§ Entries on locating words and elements

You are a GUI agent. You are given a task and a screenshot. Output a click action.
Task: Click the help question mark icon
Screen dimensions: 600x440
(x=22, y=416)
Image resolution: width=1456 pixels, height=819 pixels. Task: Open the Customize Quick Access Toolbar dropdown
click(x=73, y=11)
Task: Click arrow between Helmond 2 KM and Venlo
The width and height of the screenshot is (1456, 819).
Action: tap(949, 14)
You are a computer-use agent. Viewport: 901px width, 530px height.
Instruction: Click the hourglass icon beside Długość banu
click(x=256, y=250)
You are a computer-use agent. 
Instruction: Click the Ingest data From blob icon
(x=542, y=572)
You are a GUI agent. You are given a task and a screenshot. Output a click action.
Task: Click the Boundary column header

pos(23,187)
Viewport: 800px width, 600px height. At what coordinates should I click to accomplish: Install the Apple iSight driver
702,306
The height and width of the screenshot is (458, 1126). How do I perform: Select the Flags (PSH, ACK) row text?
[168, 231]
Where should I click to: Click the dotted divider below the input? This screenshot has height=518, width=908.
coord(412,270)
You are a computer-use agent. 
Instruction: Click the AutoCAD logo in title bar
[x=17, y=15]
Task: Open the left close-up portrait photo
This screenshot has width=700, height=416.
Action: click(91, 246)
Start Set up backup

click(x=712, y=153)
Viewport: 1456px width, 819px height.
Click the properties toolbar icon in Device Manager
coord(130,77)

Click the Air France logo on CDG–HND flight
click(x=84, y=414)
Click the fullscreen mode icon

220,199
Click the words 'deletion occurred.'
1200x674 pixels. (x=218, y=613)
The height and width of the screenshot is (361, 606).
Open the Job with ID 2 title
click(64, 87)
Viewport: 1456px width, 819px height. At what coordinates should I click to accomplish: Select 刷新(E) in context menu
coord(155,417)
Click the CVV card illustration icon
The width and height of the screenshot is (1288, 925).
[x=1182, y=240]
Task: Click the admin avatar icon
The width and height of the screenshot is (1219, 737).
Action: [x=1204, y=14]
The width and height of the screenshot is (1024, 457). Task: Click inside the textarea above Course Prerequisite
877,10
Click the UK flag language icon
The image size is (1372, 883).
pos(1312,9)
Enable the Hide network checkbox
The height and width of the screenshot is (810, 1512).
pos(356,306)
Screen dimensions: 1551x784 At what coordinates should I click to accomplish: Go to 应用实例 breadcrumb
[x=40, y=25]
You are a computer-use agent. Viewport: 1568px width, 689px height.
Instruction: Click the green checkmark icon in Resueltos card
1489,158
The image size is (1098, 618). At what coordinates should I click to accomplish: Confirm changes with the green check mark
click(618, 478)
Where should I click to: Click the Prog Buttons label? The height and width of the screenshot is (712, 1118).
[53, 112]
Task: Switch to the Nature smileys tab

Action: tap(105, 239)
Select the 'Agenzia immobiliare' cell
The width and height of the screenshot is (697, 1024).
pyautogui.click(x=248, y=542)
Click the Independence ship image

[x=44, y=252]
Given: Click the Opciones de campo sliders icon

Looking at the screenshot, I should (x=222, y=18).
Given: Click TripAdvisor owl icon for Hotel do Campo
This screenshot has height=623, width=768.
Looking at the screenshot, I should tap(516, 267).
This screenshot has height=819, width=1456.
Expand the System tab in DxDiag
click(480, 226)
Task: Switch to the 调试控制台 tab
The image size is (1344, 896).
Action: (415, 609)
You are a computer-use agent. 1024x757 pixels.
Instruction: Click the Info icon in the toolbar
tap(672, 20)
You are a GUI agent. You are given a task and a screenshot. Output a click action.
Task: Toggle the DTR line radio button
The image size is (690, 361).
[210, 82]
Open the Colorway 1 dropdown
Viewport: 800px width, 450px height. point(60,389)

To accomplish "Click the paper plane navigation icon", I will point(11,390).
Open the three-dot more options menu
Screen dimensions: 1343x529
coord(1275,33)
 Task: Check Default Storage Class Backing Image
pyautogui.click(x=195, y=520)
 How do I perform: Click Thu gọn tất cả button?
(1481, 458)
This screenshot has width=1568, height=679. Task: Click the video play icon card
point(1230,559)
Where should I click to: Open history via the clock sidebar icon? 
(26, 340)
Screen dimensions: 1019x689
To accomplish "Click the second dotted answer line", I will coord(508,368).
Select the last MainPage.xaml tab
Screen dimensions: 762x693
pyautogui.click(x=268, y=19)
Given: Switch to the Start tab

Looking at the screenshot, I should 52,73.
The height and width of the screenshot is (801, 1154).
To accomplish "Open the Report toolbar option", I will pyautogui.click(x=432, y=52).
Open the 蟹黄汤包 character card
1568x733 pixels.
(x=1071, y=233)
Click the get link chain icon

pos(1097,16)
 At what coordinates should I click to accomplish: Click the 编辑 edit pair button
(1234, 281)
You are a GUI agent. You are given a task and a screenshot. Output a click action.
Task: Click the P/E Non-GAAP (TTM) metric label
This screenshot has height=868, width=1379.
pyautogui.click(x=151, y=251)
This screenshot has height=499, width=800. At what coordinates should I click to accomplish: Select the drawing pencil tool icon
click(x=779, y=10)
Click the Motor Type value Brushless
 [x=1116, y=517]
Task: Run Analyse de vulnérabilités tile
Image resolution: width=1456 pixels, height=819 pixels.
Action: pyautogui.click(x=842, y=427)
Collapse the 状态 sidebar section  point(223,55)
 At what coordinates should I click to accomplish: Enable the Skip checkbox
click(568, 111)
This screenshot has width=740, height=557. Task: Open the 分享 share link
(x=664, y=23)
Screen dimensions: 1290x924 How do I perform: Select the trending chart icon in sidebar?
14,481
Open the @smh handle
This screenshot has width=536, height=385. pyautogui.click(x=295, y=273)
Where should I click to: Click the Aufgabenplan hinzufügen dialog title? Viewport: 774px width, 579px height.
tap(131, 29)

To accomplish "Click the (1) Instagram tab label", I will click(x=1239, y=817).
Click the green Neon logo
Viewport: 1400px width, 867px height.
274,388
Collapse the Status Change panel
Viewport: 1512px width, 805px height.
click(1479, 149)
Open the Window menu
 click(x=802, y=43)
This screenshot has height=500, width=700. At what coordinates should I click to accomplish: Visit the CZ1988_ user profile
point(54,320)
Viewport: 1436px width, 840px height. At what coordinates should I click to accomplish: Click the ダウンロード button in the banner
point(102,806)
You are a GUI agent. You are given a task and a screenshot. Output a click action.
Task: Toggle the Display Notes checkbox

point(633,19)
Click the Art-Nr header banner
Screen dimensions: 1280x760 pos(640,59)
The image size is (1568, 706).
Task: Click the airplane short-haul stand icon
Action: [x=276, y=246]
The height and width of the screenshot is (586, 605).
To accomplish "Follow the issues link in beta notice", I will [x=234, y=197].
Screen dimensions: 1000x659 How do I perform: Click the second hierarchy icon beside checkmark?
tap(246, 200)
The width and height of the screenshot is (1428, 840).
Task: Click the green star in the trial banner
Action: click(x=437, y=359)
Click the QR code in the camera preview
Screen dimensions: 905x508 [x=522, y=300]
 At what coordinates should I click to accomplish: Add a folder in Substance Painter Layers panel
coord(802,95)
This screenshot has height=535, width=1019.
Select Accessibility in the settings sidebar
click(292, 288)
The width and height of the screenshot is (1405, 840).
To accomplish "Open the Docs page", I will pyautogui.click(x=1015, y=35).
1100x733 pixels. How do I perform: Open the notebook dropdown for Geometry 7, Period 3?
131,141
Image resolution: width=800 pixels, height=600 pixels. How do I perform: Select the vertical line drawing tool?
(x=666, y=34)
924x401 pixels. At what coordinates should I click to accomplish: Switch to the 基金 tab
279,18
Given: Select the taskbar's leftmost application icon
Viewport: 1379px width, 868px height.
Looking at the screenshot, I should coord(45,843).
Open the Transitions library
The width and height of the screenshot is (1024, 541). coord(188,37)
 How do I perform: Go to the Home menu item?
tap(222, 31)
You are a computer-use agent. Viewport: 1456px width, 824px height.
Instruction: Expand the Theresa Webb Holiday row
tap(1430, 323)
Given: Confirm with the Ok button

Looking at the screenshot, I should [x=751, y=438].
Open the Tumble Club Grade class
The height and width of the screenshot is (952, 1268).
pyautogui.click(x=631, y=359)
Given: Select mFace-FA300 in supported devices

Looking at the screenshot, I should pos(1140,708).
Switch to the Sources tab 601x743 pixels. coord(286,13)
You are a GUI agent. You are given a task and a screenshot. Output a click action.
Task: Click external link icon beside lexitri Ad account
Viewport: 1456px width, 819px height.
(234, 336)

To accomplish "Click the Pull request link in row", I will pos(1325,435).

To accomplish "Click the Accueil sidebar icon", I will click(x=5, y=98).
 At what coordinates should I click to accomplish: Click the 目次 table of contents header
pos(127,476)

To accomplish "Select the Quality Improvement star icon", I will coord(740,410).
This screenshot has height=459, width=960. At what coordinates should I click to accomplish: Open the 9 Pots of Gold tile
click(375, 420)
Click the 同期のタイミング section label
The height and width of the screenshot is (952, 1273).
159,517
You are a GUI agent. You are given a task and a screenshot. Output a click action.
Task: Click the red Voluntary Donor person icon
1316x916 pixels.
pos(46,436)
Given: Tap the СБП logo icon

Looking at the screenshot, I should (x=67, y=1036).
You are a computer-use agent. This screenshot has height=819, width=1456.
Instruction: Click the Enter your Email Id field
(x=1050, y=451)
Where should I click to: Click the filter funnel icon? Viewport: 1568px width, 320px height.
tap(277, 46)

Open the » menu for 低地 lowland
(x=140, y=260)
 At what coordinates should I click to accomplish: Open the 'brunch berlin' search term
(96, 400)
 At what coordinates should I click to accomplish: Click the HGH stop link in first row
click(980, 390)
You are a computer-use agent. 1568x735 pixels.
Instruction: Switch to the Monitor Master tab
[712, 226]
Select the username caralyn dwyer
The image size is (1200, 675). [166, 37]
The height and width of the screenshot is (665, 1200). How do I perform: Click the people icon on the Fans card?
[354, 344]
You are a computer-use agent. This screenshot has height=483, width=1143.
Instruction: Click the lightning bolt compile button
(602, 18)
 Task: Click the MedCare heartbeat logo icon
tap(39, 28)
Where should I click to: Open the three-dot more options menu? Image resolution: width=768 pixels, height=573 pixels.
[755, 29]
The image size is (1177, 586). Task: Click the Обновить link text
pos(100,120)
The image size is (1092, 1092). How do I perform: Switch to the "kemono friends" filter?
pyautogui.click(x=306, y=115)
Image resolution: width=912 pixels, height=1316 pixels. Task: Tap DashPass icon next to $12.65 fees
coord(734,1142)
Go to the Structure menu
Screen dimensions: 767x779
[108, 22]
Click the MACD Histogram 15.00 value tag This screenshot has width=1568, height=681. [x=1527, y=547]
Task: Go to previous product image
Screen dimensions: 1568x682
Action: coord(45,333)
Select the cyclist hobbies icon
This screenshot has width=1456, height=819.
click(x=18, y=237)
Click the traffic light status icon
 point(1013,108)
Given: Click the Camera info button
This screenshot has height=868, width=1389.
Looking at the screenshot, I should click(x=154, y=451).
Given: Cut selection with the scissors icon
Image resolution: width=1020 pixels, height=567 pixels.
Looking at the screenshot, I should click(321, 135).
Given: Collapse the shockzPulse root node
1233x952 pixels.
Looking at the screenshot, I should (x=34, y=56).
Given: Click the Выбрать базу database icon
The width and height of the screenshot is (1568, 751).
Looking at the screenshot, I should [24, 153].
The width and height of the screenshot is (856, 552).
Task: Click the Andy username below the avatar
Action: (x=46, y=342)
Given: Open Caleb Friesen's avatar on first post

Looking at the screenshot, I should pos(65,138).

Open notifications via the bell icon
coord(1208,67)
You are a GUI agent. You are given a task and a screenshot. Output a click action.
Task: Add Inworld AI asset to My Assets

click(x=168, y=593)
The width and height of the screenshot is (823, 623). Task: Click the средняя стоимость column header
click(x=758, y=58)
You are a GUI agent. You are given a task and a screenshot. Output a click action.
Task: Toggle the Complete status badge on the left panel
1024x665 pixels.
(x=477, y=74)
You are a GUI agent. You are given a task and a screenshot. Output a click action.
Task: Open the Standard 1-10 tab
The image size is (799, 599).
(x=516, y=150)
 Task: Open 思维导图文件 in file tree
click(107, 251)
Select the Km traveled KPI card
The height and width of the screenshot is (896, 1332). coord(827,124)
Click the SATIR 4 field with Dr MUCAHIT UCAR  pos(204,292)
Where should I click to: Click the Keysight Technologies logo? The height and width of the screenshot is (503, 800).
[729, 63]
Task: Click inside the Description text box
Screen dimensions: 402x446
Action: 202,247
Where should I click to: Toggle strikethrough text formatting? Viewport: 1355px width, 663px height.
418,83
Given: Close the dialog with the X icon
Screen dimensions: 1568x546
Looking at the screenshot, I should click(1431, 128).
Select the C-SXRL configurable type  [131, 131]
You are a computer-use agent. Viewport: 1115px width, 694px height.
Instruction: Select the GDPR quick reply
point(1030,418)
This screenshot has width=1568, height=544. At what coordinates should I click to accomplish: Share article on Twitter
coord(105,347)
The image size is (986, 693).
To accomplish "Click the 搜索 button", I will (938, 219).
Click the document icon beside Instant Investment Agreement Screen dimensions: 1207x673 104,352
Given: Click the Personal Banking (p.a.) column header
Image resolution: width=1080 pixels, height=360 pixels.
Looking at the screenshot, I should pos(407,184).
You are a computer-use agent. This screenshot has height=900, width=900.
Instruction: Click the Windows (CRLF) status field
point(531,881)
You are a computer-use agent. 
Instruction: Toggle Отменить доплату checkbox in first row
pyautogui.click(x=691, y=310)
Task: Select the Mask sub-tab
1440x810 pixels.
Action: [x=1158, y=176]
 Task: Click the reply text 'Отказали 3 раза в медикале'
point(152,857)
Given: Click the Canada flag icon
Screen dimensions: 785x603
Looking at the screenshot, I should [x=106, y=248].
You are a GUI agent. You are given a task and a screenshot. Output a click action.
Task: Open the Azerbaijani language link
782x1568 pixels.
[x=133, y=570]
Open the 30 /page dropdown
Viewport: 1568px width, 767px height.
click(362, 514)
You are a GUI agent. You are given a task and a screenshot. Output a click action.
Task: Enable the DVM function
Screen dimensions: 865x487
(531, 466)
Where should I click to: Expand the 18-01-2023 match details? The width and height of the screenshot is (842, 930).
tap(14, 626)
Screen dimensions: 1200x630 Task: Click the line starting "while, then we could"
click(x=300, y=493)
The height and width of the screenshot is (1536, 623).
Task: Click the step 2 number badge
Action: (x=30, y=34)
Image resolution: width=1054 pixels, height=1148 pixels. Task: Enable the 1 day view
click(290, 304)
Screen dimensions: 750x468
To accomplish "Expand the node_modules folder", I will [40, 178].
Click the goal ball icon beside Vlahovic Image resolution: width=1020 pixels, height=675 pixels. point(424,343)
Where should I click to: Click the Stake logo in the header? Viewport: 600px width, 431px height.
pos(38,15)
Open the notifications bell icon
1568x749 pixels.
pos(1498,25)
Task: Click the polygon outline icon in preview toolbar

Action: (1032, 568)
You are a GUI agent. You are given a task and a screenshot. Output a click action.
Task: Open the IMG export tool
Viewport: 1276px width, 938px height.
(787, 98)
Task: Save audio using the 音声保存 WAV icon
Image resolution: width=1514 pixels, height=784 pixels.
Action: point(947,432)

§ GIVEN EXERCISE
Locate each line in the listing that contains the word "title" and copy those lines.

§ RESPONSE BELOW
Instruction: Click the AutoCAD logo in title bar
Open the Job with ID 2 title
Where should I click to: Click the Aufgabenplan hinzufügen dialog title? Viewport: 774px width, 579px height.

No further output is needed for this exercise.